Abstract:
Seiring dengan berkembangnya zaman dan kemajuan dibidang teknologi muncul fenomena
baru yang berdampak pada bidang kesehatan, yaitu dengan adanya Telemedicine.
Telemedicine merupakan suatu layanan kesehatan antara dokter dengan pasien jarak jauh guna
mengirimkan data medik pasien menggunakan media internet. Salah satu bagian
dari Telemedicine adalah dengan adanya klinik kesehatan online, klinik kesehatan online ini
berbeda dengan klinik kesehatan konvensional, klinik kesehatan online dilakukan antara dokter
dan pasien melalui media internet tanpa harus bertatap muka dengan mengesampingkan
tahapan-tahapan yang seharusnya dilakukan dalam praktik kedokteran sebelum ditegakannya
diagnosis. Permasalahan dalam penelitian ini yaitu mengenai penyelenggaraan klinik
kesehatan yang dilakukan oleh dokter secara online dengan mengesampingkan adanya tatap
muka antara pasien dengan dokter dalam melakukan tindakan pemeriksaan dan pertanggung
jawabannya. Penelitian ini bersifat Deskriptif Analitis dengan menggunakan metode penelitian
Yuridis Normatif. Untuk pengumpulan data dilakukan dengan Studi Pustaka.
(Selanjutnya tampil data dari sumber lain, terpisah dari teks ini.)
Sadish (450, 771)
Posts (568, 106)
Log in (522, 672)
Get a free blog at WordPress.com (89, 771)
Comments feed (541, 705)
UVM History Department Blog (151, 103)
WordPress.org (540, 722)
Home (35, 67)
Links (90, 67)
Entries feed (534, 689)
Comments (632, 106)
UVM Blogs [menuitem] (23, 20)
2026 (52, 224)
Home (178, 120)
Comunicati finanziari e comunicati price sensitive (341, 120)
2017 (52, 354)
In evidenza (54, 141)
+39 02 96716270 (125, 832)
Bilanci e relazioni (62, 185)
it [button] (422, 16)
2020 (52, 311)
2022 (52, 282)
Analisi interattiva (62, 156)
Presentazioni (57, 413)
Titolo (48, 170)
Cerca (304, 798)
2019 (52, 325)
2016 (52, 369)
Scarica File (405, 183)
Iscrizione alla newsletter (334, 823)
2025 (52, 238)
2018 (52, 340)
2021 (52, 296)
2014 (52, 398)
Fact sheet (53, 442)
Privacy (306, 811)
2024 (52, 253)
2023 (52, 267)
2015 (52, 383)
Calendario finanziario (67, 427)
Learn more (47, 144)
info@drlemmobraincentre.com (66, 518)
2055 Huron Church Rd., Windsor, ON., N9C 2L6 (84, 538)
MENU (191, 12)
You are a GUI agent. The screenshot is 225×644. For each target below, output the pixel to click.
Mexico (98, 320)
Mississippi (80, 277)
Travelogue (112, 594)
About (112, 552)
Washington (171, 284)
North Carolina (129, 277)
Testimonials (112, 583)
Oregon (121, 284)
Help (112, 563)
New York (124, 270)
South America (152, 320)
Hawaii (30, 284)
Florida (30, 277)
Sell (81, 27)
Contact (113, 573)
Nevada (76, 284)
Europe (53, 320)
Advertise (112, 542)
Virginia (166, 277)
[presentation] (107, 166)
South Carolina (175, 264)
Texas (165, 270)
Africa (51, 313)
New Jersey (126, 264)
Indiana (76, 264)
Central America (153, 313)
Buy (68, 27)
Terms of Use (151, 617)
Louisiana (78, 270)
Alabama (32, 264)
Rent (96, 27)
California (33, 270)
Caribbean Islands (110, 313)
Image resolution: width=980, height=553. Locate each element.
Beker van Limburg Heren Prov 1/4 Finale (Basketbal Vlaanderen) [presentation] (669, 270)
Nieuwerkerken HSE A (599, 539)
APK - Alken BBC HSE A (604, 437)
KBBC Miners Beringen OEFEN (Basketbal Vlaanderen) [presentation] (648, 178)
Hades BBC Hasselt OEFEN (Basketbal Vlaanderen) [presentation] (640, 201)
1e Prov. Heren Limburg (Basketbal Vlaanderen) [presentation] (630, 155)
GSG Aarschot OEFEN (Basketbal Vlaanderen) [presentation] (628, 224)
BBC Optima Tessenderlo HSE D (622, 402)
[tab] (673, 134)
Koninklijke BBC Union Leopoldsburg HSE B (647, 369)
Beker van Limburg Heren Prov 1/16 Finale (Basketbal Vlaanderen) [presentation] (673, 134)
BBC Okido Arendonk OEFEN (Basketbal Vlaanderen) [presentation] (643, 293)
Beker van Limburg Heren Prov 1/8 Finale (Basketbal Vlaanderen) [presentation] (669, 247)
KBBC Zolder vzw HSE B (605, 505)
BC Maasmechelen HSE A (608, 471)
Hasil penelitian
menunjukkan bahwa Seorang dokter yang melakukan praktik pada klinik kesehatan online
tidak berhak dan tidak dapat memberikan diagnosis terhadap seorang pasien, sekalipun terdapat
persetujuan dari pasien tersebut. Hal tersebut dikarenakan dalam melakukan diagnosis
diperlukan serangkaian pemeriksaan fisik dan mental terhadap pasien yang menjadi
kewenangan dokter tersebut. Selain itu, klinik kesehatan online belum dapat dikatakan sebagai
klinik kesehatan sebagaimana yang tertera pada Permenkes 9/2014 tentang klinik. Pertanggung
jawaban atas dokter yang berpraktik dalam klinik kesehatan online yaitu dalam bentuk adanya
pemberian sanksi dari Keputusan Majelis Kehormatan Disiplin Kedokteran Indonesia, dan
Ketentuan Pidana yang diatur dalam UU Praktik Kedokteran. Sedangkan dalam
pertanggungjawabannya terhadap pasien telah terhapus dikarenakan tidak terpenuhinya syarat
objektif dalam perjanjian terapeutik antara keduanya yaitu mengenai klausa hukum yang halal.
Apabila dalam hal ini telah terjadi kerugian yang dialami oleh pasien, maka dapat mengadukan
secara tertulis kepada Ketua Majelis Kehormatan Disiplin Kedokteran Indonesia sesuai dengan
ketentuan Pasal 66 ayat (1) UU Praktik Kedokteran.